Raw data preprocessing (raw, filtered, aligned reads) and quality control

Sequencing reads were processed using the data processing pipeline. FastQ files were trimmed to remove adapter sequences using Cutadapt version v.1.18 and were aligned using Bowtie version 1.1.1 to the following transcriptome databases: the human reference genome available from NCBI (https://www.ncbi.nlm.nih.gov/genome/guide/human/), and miRbase (v22) (miRNAs) using the MirDeep2 v0.1.0 package. The raw sequencing data quality was assessed using FastQC software v0.11.746.

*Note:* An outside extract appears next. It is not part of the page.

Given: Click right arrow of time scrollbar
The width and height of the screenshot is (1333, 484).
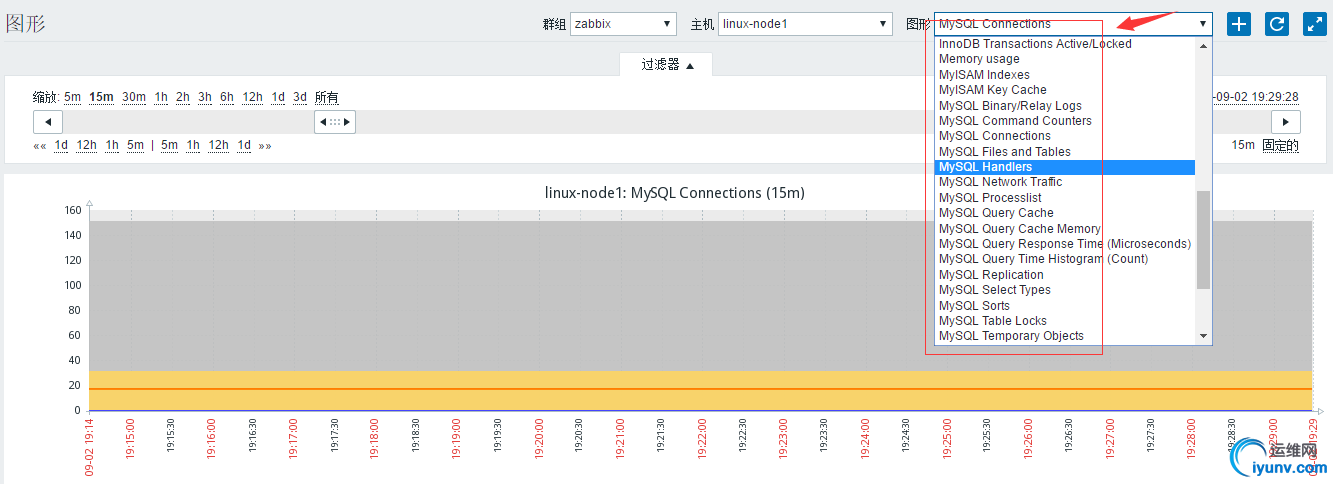Looking at the screenshot, I should click(1285, 122).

Differential expression analysis of miRNA

Expression level quantification of the miRNAs was first determined by miRDeep247. Differential expression tests were then conducted in DESeq2 only for the miRNAs with read counts in ≥ 1 of the samples. DESeq2 integrates methodological advances with several novel features to facilitate a more quantitative analysis of comparative RNA-seq data using shrinkage estimators for dispersion and fold change48,49. miRNAs were considered as differentially expressed if the absolute value of log2-fold change was > 1.5 (upregulated) and < 0.5 (downregulated). The P value adjusted for multiple testing was < 0.0548.

Statistical analysis

Feature selection

In the present study, we mixed 10 different methods to score all the miRNAs present in the 200 sequencing samples. For each method, we estimated the importance of each miRNA and retained the top scoring miRNAs.

Development and internal validation of the diagnostic model

ML was trained to develop a diagnostic signature for endometriosis. ML models such as Logistic Regression (LR), Random Forest (RF), eXtreme Gradient Boosting (XGBoost), and AdaBoost are considered ensemble learning techniques2831,5052. To assess and compare the diagnostic performance of the diagnostic signature, the sensitivity, specificity, and Receiver Operating Characteristics (ROC) Area Under the Curve (AUC) were calculated53,54. The signature accuracy and reproducibility for each ML model were internally cross validated on 10 random data sets composed of the identical proportion of control and endometriosis patients. ML analysis was performed using Python (Python Software Foundation) with scikit-learn 0.19.1, xgboost 1.3.3, and scipy 1.1 packages.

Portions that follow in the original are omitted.